@Barty, I agree.
I cannot really criticise Sony for getting into what has turned out to be a niche market inappropriate to a very large multinational, as they were selling eReaders around 4 years before tablets and smart phones appeared and then going on to be the threat those have become (even from Sony's own phones and tablets), but I perhaps could, if I was a shareholder, for perservering with eReaders for so long (and it is a general criticism by Sony shareholders that it has persevered too long down some other tracks too).
It always surprises me how some people react with anger and critical "advice" on how the business would have worked well with better management and marketing, better product development, etc. when a business decides to discontinue or sell some part of that business.
By way of example a few years back I was engaged by a privately owned holding company to recover one of its subsidiary companies which was unprofitable. We returned it to profitability and the options going forward were to keep the company or sell it; the services it provided were not a fit with their other businesses (which, among other things made it expensive to manage), so the decision was made to sell it as a going concern. It sold immediately and appropriately to a multinational that specialised in the type of business throughout the world.
So, the nub of this story is the anger and sense of exaggerated self entitlement from some customers over the sale was amazing, both myself and the private owners got many phone calls, some just plain abusive, and correspondence criticising the sale.
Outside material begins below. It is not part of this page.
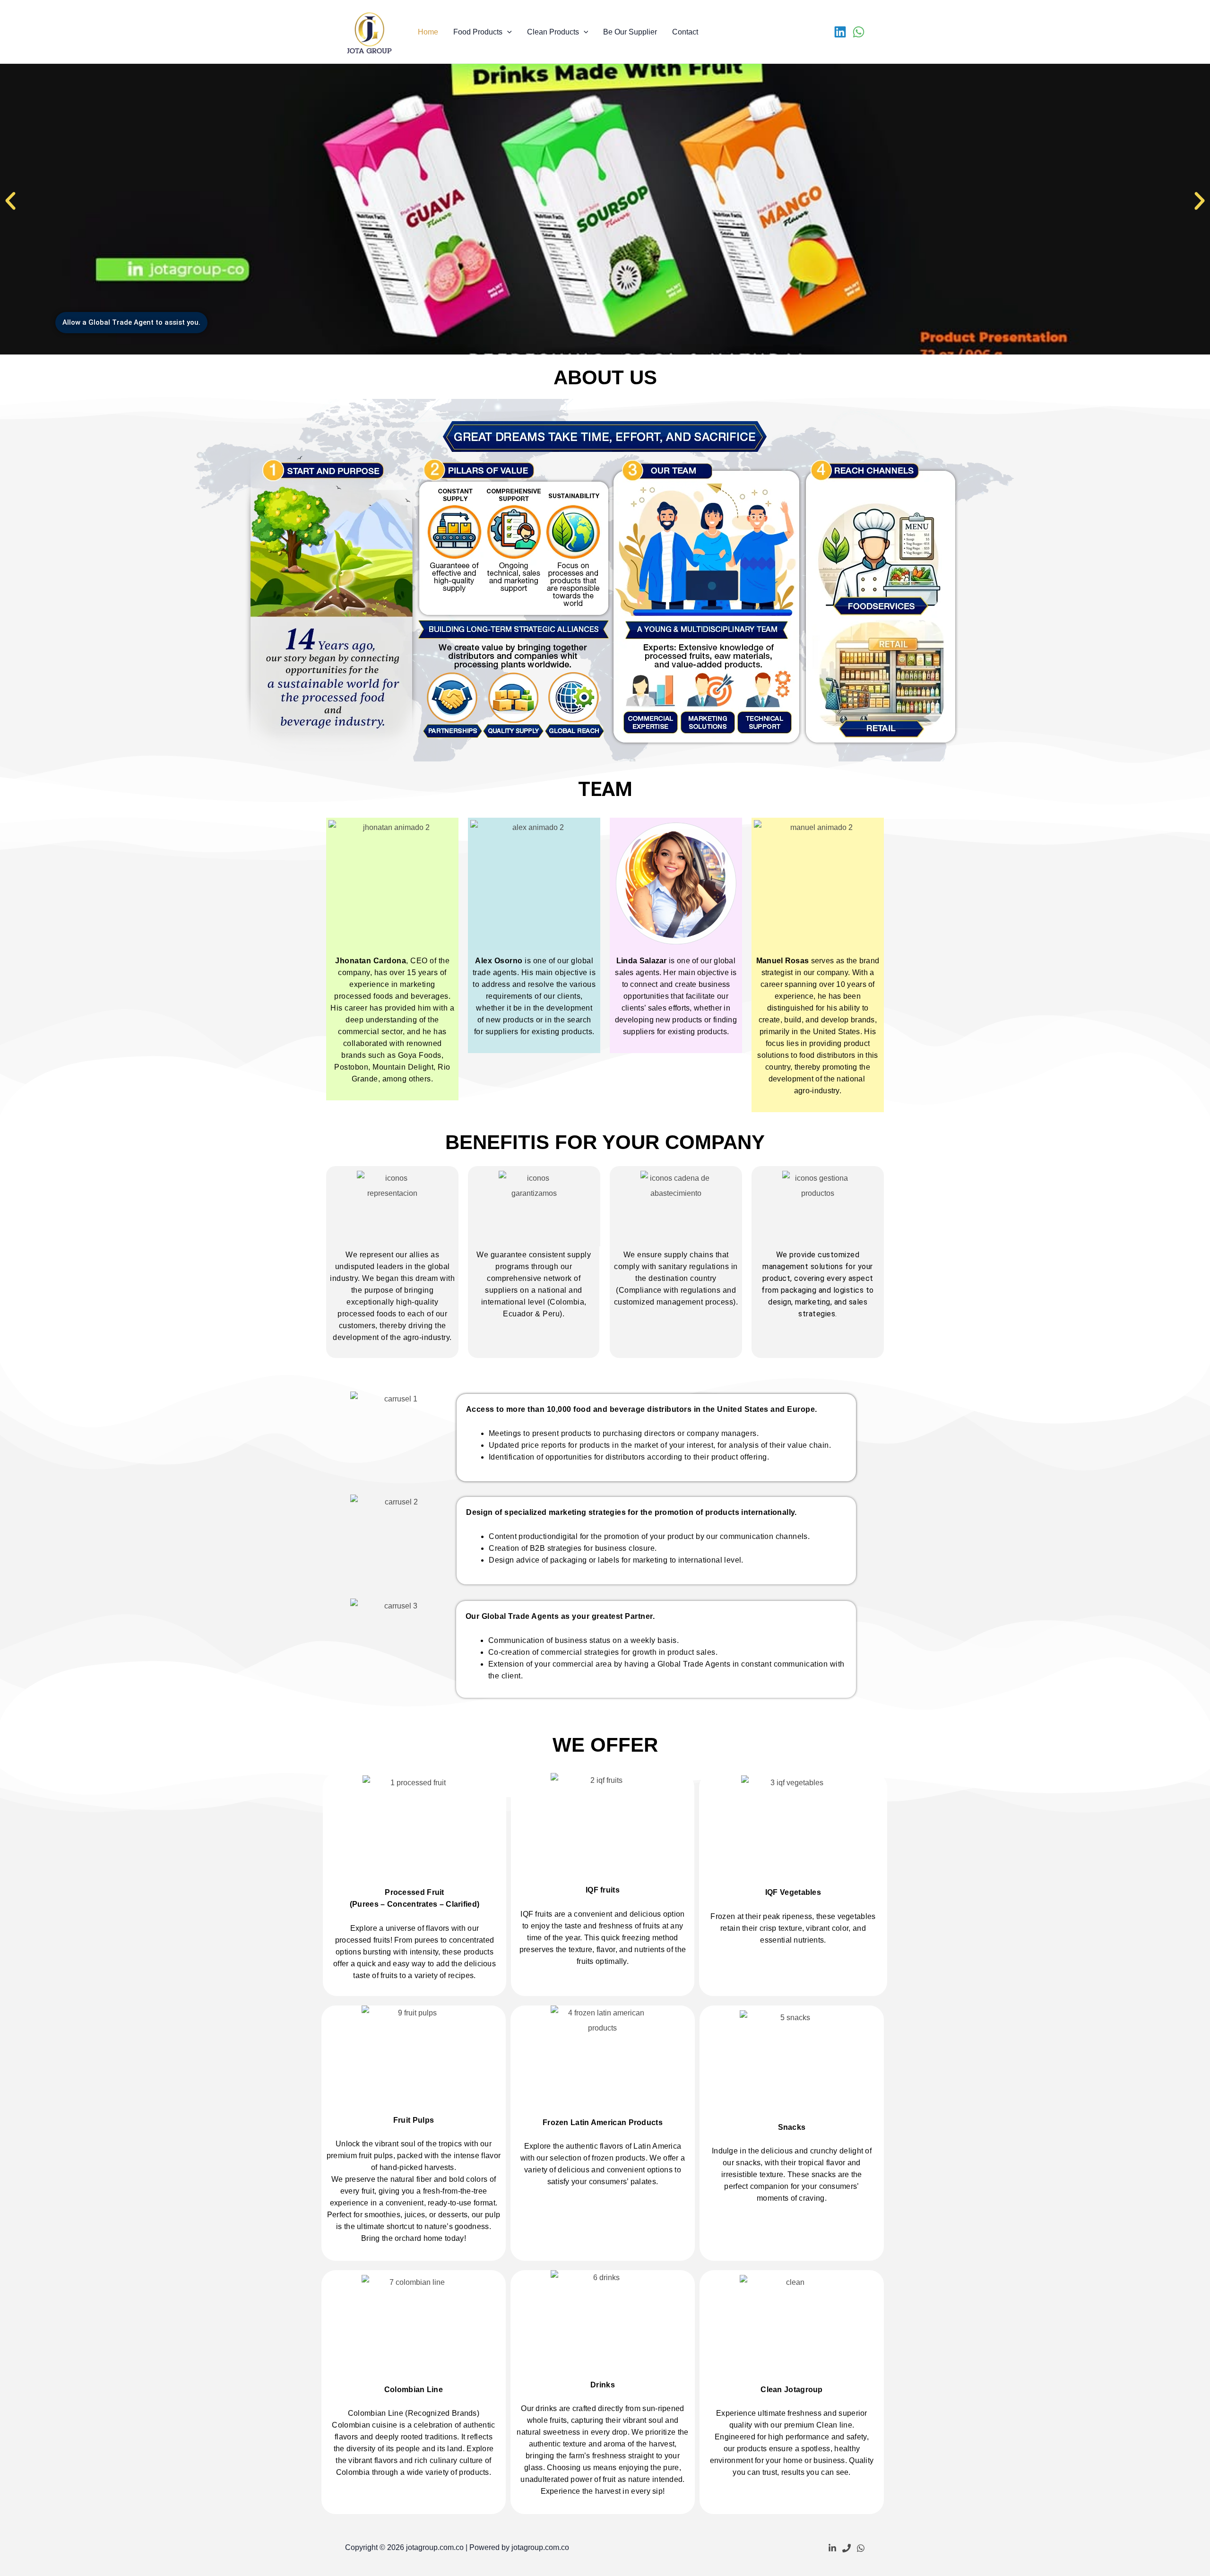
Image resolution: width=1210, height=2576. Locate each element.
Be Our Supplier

I even took a call from the manager of a non-profit organisation to whom we always supplied all of the services they ever wanted from us free; if anything one would expect a thank you for those donated services, but instead I got a tirade of abuse for allowing the company to be sold.
The strange thing was that if we had been providing poor services the customers would have been phoning to say how glad they were that someone else was now going to better run the business. Abusing us for not continuing with the business ourselves we could only take as an indicator that we had been well liked.
I see the same sort of whining from some Sony users. From my own selfish point of view I too would have liked to see Sony continue with readers but recognise it would likely have be silly for them to do so regardless of how well that business was run.
Last edited by AnotherCat; 08-06-2014 at 09:11 PM.